March 20, 2012, 12:19 PM — We all know that the data we rely on to run our businesses can be subject to subpoena and other government actions. Such actions create additional risks when that data is in the cloud .
With cloud computing, data from multiple customers is typically commingled on the same servers. That means that legal action taken against another customer that is completely unrelated to your business could have a ripple effect. Your data could become unavailable to you just because it was being stored on the same server as data belonging to someone else that was subject to some legal action. For example, a search warrant issued for the data of another customer could result in your data being seized as well.
The news earlier this year about Megaupload , a cloud file storage and viewing service, provides a real, if extreme, example of how a customer could lose access to its data in the cloud.

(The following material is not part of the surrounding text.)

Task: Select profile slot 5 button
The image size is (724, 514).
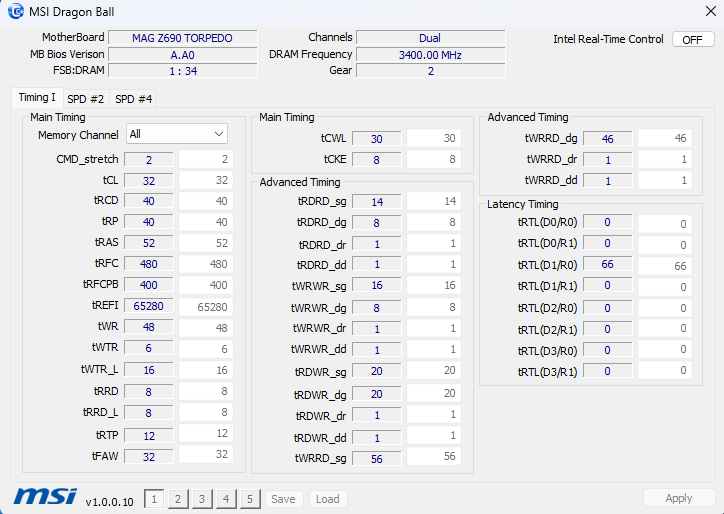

The federal indictments against the individuals behind Megaupload on multiple charges, including racketeering and criminal copyright infringement, resulted in law enforcement agencies seizing more than $50 million of Megaupload's assets. These actions were intended to stop any nefarious activities and collect evidence to be used in the case against Megaupload.
The catch is that a lot of people were using Megaupload for legitimate purposes . When the government took action against the alleged bad guys, those legitimate users also lost access to their data. It's a textbook example of how technology continues to outpace the law's ability to address the new questions that arise with cloud computing. For example, who is responsible for returning data to legitimate users?